For years, Elowen Wyatt struggled with bloating, sluggish digestion, and unpredictable energy levels. Like many people, she thought she was eating “healthy enough”—some greens here, a smoothie there—but her gut told a different story.

“I was doing what everyone online said to do,” Elowen recalls. “But I was still uncomfortable most of the time.”

Everything changed when her doctor encouraged her to increase her fiber intake. At first, the idea seemed simple—eat more vegetables, beans, and whole grains. But when Elowen tried to make it work in her everyday life, it got complicated fast. She’d buy a cart full of produce, only for half of it to wilt before she could cook it. Her beans took too long to prepare after work, and she was tired of boring oatmeal every morning.

So, she turned to meal prep—not the rigid, Instagram-perfect kind, but a realistic approach tailored to her body’s needs.

“I started slow,” she says. “Just two meals a week, cooked ahead and full of fiber-rich ingredients that actually made me feel good.”

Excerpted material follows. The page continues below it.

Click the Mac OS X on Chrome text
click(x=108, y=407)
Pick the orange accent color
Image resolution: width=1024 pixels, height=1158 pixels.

She made comforting lentil stews, quinoa bowls with roasted veggies, and oat bakes she could slice and reheat. She kept it flexible, rotating her favorites while always focusing on balance. Over time, prepping those few meals made her week easier—and her gut, a lot happier.

“Fiber isn’t just about digestion,” Elowen says. “It helped stabilize my mood, curb cravings, and even improve my skin.”

Now, Sundays are her favorite day of the week. “I pour a cup of tea, turn on music, and cook for myself like I’m someone I care about,” she smiles.